Saved entries:

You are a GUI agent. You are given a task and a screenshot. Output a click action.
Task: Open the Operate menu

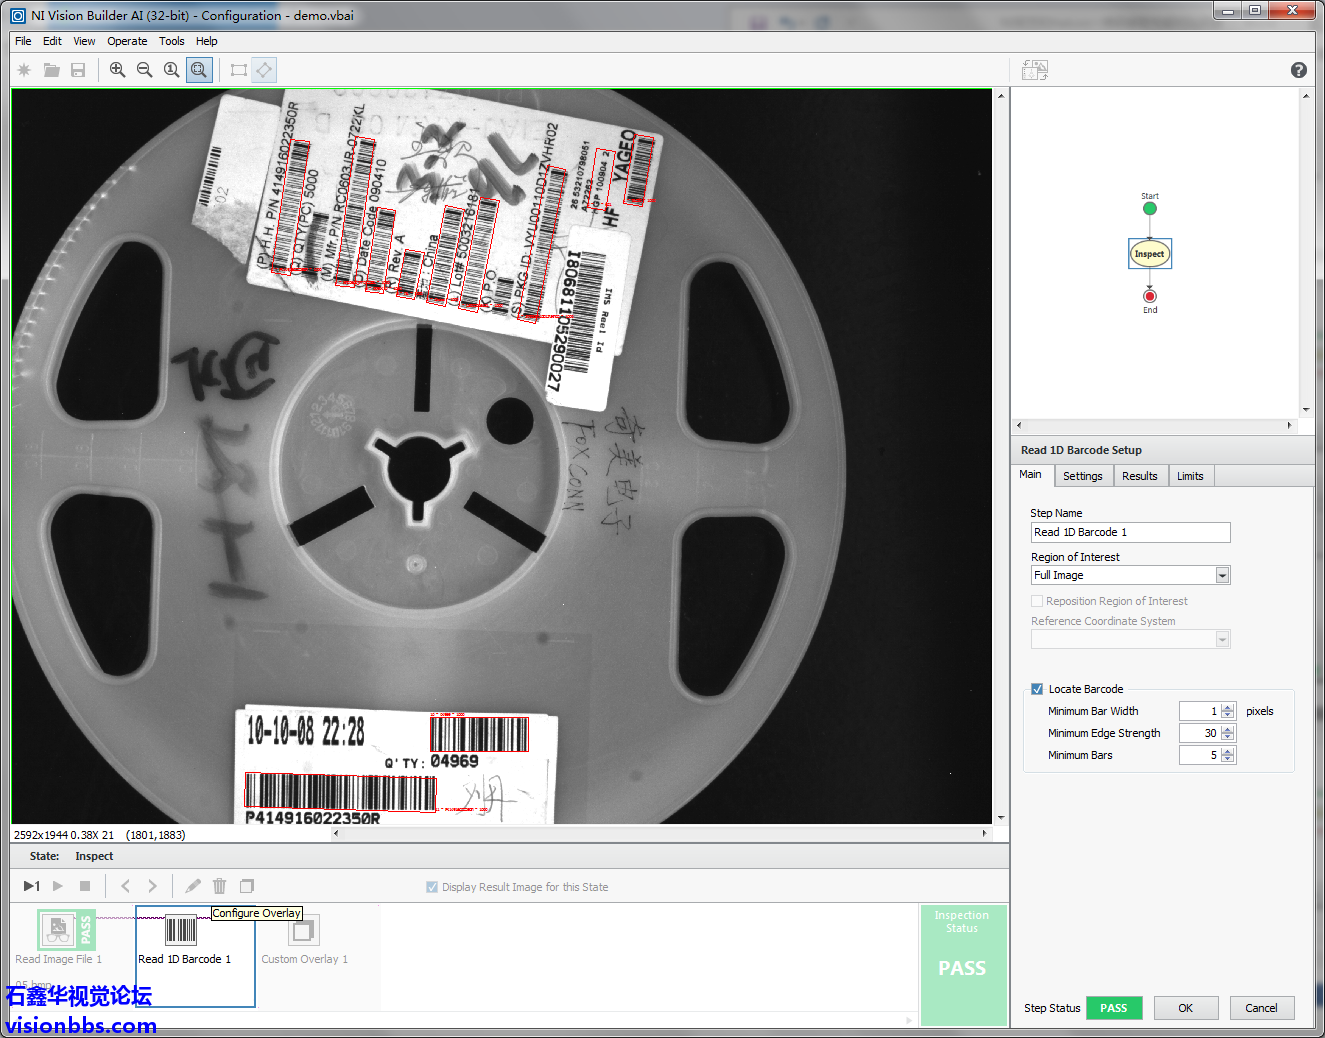[x=127, y=41]
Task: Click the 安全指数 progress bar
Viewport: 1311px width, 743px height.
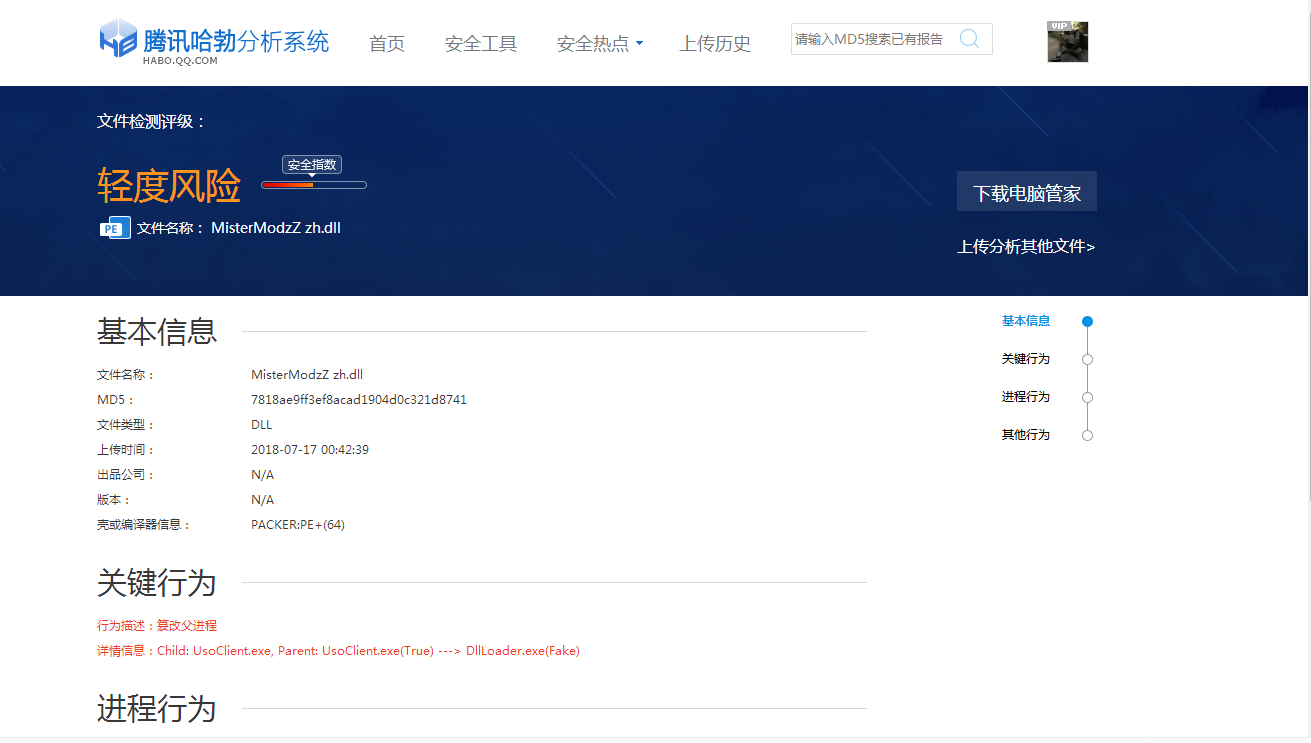Action: [313, 185]
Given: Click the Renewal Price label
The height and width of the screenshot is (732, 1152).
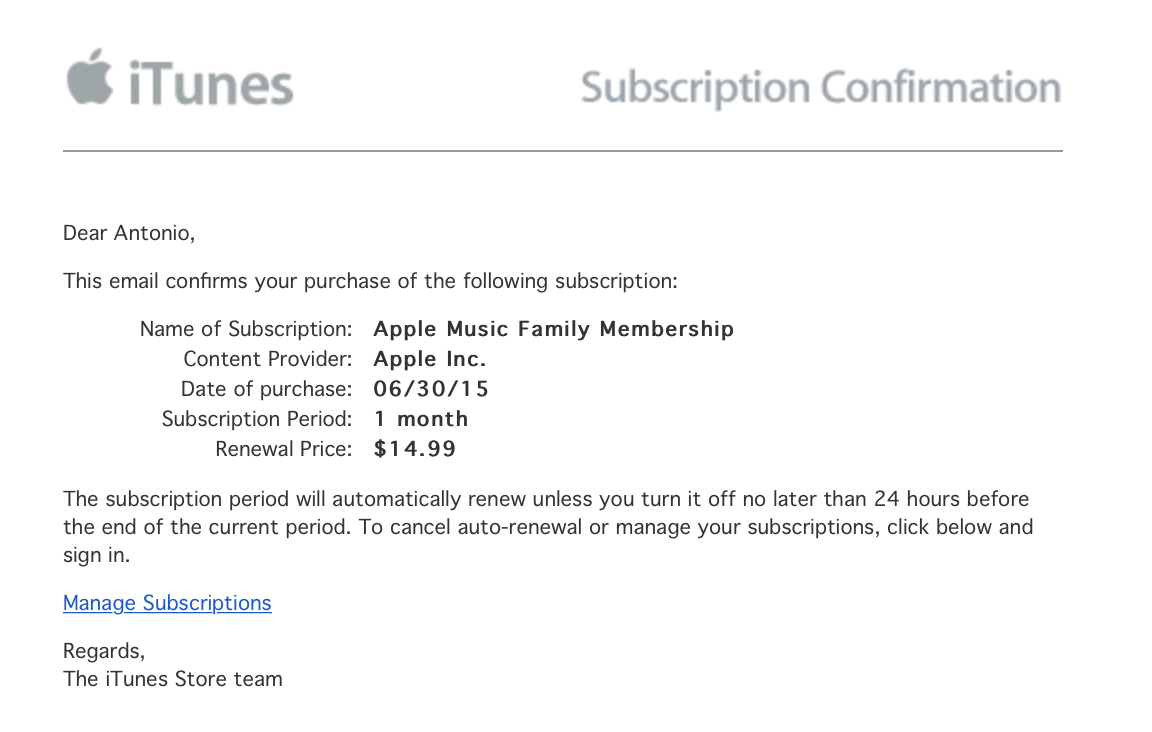Looking at the screenshot, I should click(x=284, y=449).
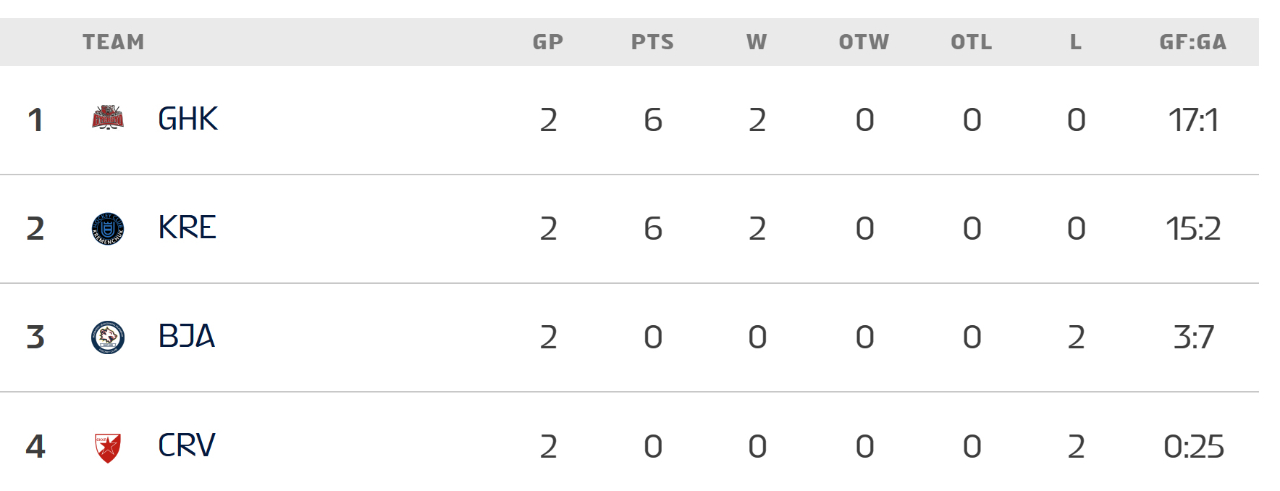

(YOUR ASSIGNMENT) Each line from the one with "Given: Click the Renewal Price label" through the end of the entries should be reproduced exactly. Leave out the pictures.

(OUTPUT FOR THIS TASK)
Given: Click the Renewal Price label
The height and width of the screenshot is (732, 1152).
Looking at the screenshot, I should click(x=284, y=449).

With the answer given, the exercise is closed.